An exact copy of all entries is the expected answer.

• **Input data**:
....

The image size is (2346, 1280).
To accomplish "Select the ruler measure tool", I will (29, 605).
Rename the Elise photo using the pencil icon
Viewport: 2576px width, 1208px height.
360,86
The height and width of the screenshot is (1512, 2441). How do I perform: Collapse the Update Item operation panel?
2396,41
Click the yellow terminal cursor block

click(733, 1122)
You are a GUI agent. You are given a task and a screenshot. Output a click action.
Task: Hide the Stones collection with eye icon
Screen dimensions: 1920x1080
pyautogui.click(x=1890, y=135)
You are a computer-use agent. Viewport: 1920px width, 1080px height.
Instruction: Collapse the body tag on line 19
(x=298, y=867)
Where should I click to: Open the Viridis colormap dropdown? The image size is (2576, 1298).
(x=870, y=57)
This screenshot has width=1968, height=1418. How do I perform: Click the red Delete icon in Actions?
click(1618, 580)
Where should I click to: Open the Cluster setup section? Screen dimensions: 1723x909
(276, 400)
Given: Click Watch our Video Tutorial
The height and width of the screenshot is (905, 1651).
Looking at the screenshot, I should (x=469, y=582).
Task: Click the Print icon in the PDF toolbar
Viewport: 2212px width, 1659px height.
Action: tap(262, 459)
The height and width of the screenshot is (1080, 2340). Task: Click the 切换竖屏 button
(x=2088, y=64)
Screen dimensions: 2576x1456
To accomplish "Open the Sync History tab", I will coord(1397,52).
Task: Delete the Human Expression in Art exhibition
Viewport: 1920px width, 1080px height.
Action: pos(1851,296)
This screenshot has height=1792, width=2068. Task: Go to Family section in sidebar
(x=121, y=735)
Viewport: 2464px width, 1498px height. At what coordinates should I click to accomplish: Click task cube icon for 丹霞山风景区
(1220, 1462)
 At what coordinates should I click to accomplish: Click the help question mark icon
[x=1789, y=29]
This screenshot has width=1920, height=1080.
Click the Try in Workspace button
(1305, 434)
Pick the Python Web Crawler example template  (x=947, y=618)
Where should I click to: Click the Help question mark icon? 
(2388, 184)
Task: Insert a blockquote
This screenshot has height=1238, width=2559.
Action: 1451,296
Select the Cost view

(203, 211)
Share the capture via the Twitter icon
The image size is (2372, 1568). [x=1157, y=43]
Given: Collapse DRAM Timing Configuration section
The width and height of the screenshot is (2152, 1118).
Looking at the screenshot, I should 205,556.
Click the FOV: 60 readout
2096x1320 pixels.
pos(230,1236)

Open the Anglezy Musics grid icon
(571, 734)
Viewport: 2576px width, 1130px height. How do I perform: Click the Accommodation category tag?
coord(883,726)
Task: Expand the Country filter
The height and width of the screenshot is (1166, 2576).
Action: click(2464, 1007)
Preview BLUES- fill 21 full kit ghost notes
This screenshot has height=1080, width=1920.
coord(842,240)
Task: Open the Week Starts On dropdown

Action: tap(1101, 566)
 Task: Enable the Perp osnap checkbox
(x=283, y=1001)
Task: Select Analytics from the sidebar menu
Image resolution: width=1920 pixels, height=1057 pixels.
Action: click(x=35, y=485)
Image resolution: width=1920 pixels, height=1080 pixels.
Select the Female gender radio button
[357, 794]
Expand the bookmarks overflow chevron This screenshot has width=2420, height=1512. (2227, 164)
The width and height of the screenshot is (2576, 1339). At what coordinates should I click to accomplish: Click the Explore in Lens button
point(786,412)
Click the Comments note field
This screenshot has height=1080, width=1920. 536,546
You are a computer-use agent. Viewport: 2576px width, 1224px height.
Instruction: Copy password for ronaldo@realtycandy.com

....

• **Response below**:
The image size is (2346, 1280).
To accomplish "Select the ruler measure tool", I will (29, 605).
Rename the Elise photo using the pencil icon
Viewport: 2576px width, 1208px height.
360,86
The height and width of the screenshot is (1512, 2441). How do I perform: Collapse the Update Item operation panel?
2396,41
Click the yellow terminal cursor block

click(733, 1122)
You are a GUI agent. You are given a task and a screenshot. Output a click action.
Task: Hide the Stones collection with eye icon
Screen dimensions: 1920x1080
pyautogui.click(x=1890, y=135)
You are a computer-use agent. Viewport: 1920px width, 1080px height.
Instruction: Collapse the body tag on line 19
(x=298, y=867)
Where should I click to: Open the Viridis colormap dropdown? The image size is (2576, 1298).
(x=870, y=57)
This screenshot has width=1968, height=1418. How do I perform: Click the red Delete icon in Actions?
click(1618, 580)
Where should I click to: Open the Cluster setup section? Screen dimensions: 1723x909
(276, 400)
Given: Click Watch our Video Tutorial
The height and width of the screenshot is (905, 1651).
Looking at the screenshot, I should (x=469, y=582).
Task: Click the Print icon in the PDF toolbar
Viewport: 2212px width, 1659px height.
Action: tap(262, 459)
The height and width of the screenshot is (1080, 2340). Task: Click the 切换竖屏 button
(x=2088, y=64)
Screen dimensions: 2576x1456
To accomplish "Open the Sync History tab", I will coord(1397,52).
Task: Delete the Human Expression in Art exhibition
Viewport: 1920px width, 1080px height.
Action: pos(1851,296)
This screenshot has height=1792, width=2068. Task: Go to Family section in sidebar
(x=121, y=735)
Viewport: 2464px width, 1498px height. At what coordinates should I click to accomplish: Click task cube icon for 丹霞山风景区
(1220, 1462)
 At what coordinates should I click to accomplish: Click the help question mark icon
[x=1789, y=29]
This screenshot has width=1920, height=1080.
Click the Try in Workspace button
(1305, 434)
Pick the Python Web Crawler example template  (x=947, y=618)
Where should I click to: Click the Help question mark icon? 
(2388, 184)
Task: Insert a blockquote
This screenshot has height=1238, width=2559.
Action: 1451,296
Select the Cost view

(203, 211)
Share the capture via the Twitter icon
The image size is (2372, 1568). [x=1157, y=43]
Given: Collapse DRAM Timing Configuration section
The width and height of the screenshot is (2152, 1118).
Looking at the screenshot, I should 205,556.
Click the FOV: 60 readout
2096x1320 pixels.
pos(230,1236)

Open the Anglezy Musics grid icon
(571, 734)
Viewport: 2576px width, 1130px height. How do I perform: Click the Accommodation category tag?
coord(883,726)
Task: Expand the Country filter
The height and width of the screenshot is (1166, 2576).
Action: click(2464, 1007)
Preview BLUES- fill 21 full kit ghost notes
This screenshot has height=1080, width=1920.
coord(842,240)
Task: Open the Week Starts On dropdown

Action: tap(1101, 566)
 Task: Enable the Perp osnap checkbox
(x=283, y=1001)
Task: Select Analytics from the sidebar menu
Image resolution: width=1920 pixels, height=1057 pixels.
Action: click(x=35, y=485)
Image resolution: width=1920 pixels, height=1080 pixels.
Select the Female gender radio button
[357, 794]
Expand the bookmarks overflow chevron This screenshot has width=2420, height=1512. (2227, 164)
The width and height of the screenshot is (2576, 1339). At what coordinates should I click to accomplish: Click the Explore in Lens button
point(786,412)
Click the Comments note field
This screenshot has height=1080, width=1920. 536,546
You are a computer-use agent. Viewport: 2576px width, 1224px height.
Instruction: Copy password for ronaldo@realtycandy.com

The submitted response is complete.